Qualitätskonzept für das Bildungssystem Baden-Württembergs

Kultusministerin Dr. Susanne Eisenmann: „Wir müssen jetzt Weichenstellungen vornehmen, um die Schulqualität gezielt zu verbessern.“

Kultusministerin Dr. Susanne Eisenmann hat heute (28. Juni) konkrete Überlegungen vorgestellt, wie die Leistungsfähigkeit und Qualität des Schulsystems auf lange Sicht verbessert werden können. „Schulpraktiker und Experten aus der Bildungsforschung haben einhellig kritisiert, dass es bislang kein abgestimmtes und professionelles Bildungsmonitoring und keine datengestützte Schulentwicklung in Baden-Württemberg gibt.
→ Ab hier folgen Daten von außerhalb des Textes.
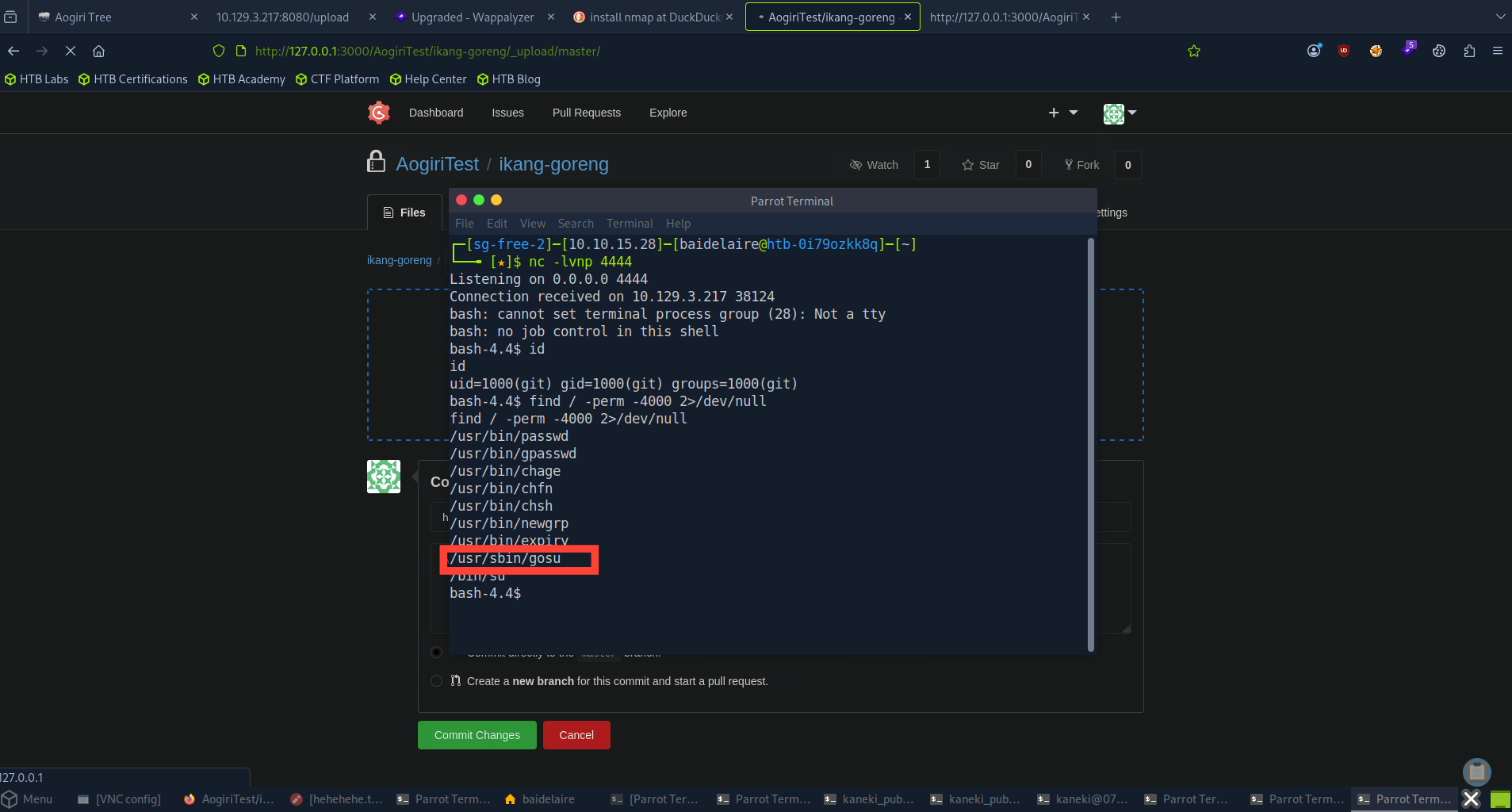
Task: Open the Firefox hamburger menu
Action: (1497, 51)
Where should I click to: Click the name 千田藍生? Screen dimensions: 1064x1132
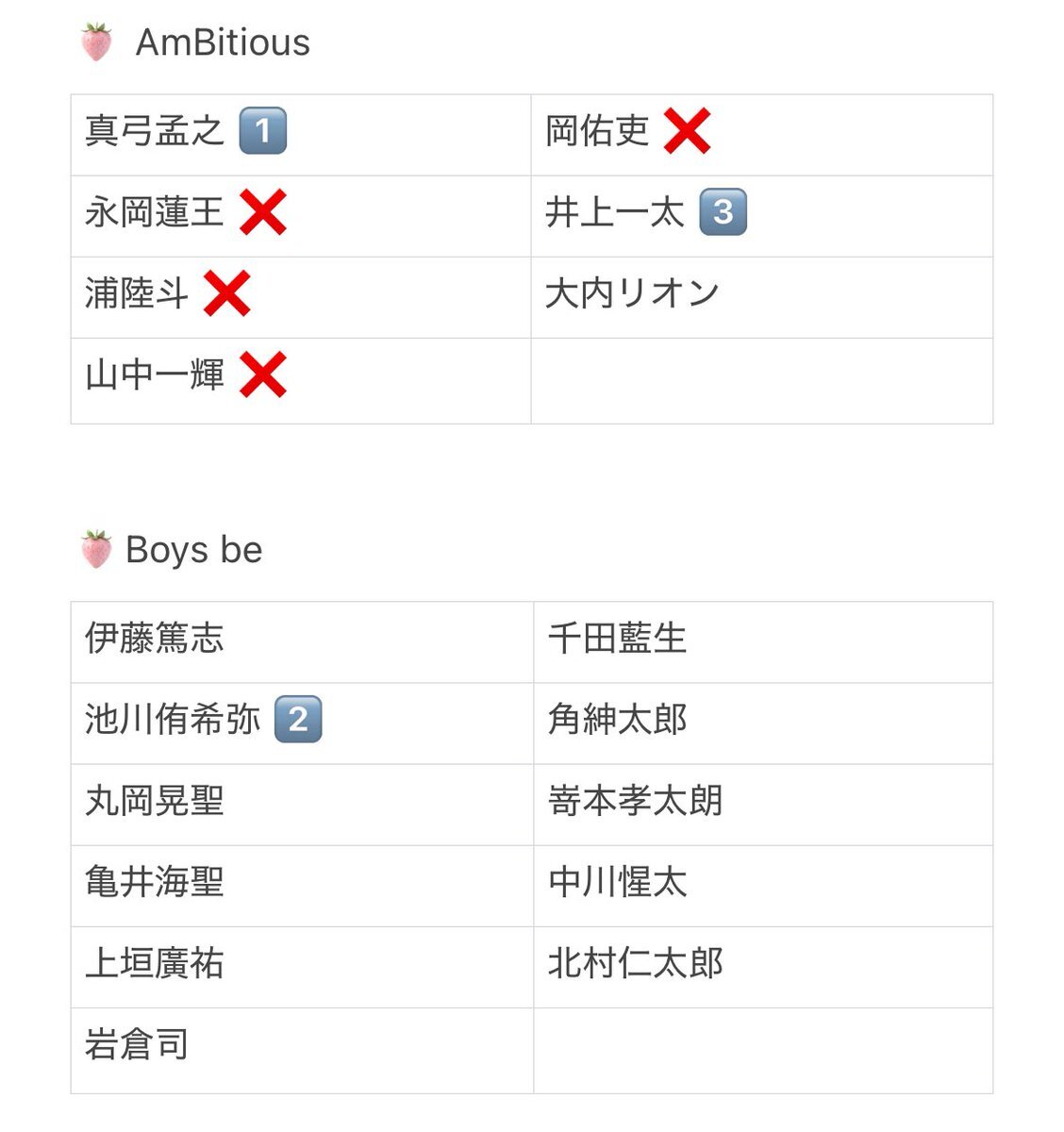(x=617, y=639)
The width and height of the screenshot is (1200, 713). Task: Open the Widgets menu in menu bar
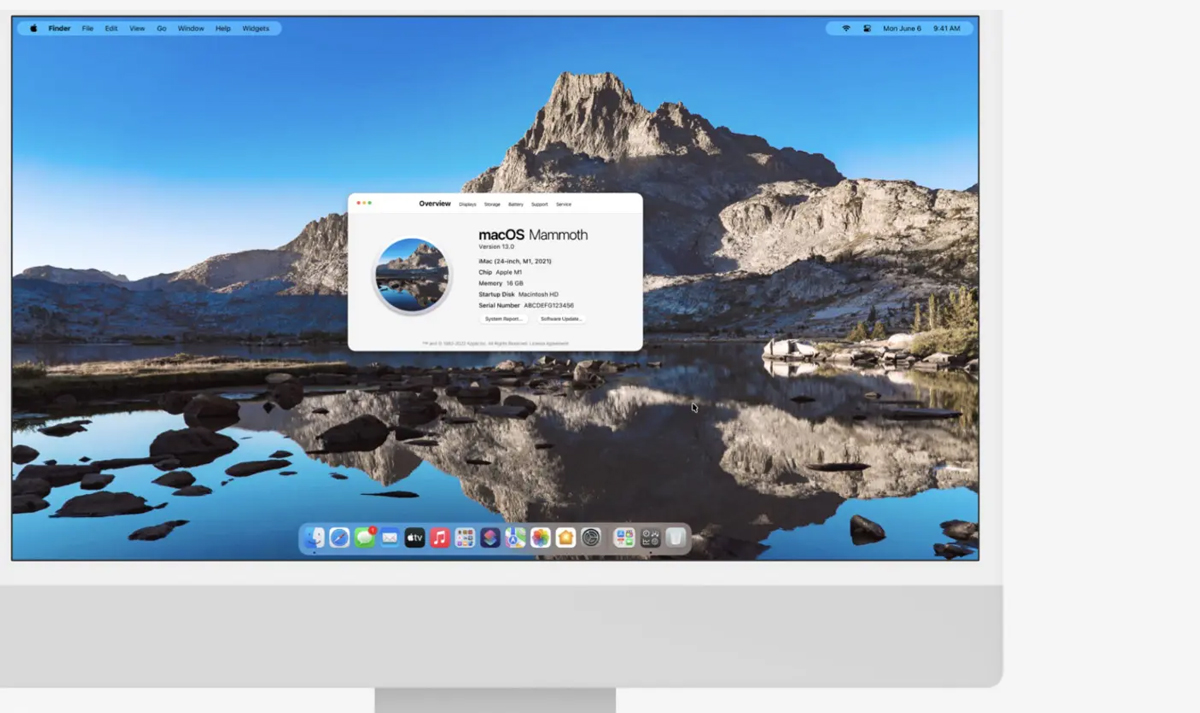pos(256,29)
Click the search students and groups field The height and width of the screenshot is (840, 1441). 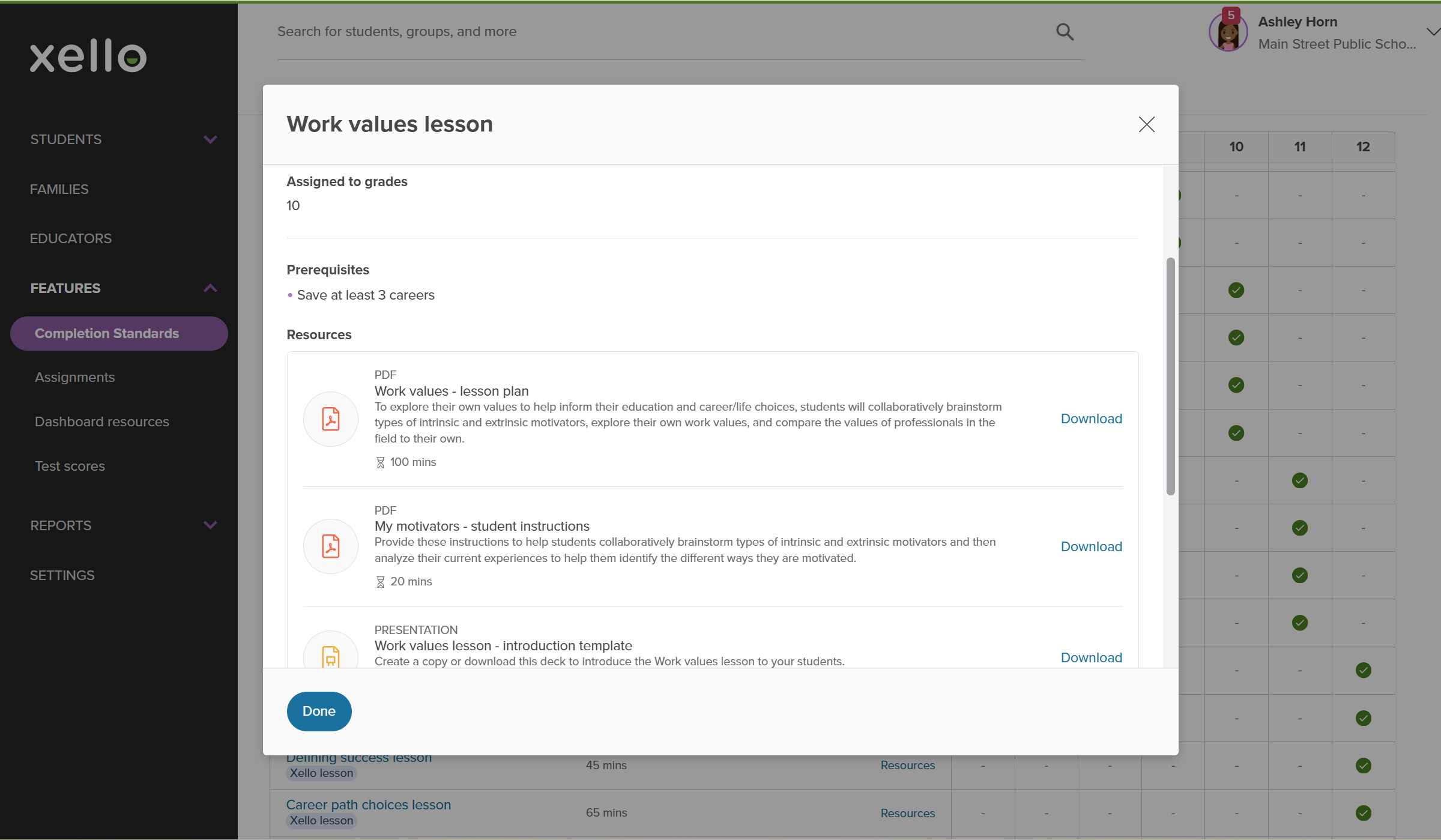point(660,32)
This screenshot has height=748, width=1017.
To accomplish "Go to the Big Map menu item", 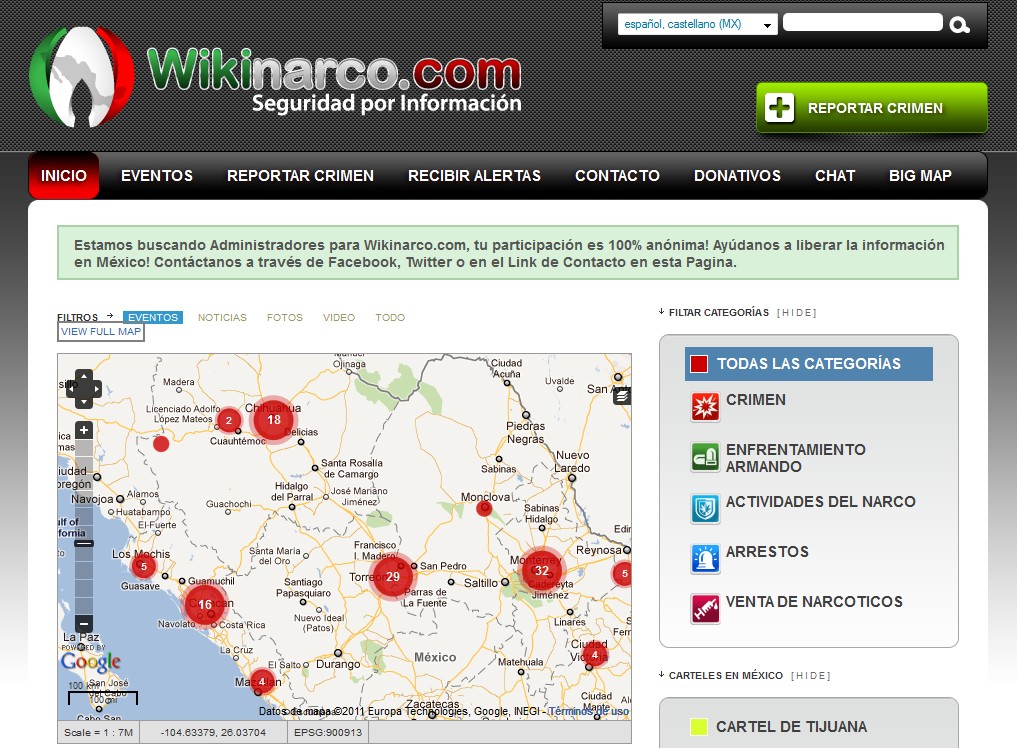I will [920, 176].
Mit unserem Qualitätskonzept wollen wir erreichen, dass sich die Unterrichtspraxis künftig am aktuellen Stand der Wissenschaft und auf der Grundlage abgesicherter Erkenntnisse ausrichtet“, so die Ministerin. Ziel sei, dass Schulen und Schulaufsicht besser und transparent anhand von Daten wie beispielsweise den Ergebnissen von Vergleichsarbeiten, den Auswertungen der amtlichen Schulstatistik sowie unter Berücksichtigung des sozioökonomischen Umfelds auf Probleme an Schulen reagieren können. Außerdem sollen Programme und Maßnahmen sowie Unterstützungsleistungen wie Fortbildungen und Unterrichtsmaterialien vor ihrem Einsatz auf ihre Wirksamkeit überprüft werden. Als weitere Schwachstelle des baden-württembergischen Bildungssystems werden die starke Zersplitterung der Verantwortlichkeiten und die unzureichende Qualität der Lehrerfortbildung benannt. Hier werde es, so Eisenmann, künftig klarere konzeptionelle Vorgaben und Strukturen geben.

Bildungsmonitoring – Analysen – Lehrerbildung

Damit sich die Bereiche Bildungsmonitoring, Analysen, Lehrerbildung sowie Unterstützung und Beratung einheitlich in das Gesamtkonzept einfügen, plant das Kultusministerium, bis zum Jahr 2019 zwei neue Institutionen einzurichten: ein „Zentrum für Schulqualität und Lehrerbildung“ sowie ein „Institut für Bildungsanalysen“. Beide Institute sollen eng verzahnt miteinander arbeiten und von einem wissenschaftlichen Beirat begleitet werden. „Die geplanten Änderungen werden natürlich nicht sofort zu besseren Schülerleistungen führen. Entscheidend ist jedoch, jetzt die richtigen Weichenstellungen vorzunehmen“, so die Ministerin.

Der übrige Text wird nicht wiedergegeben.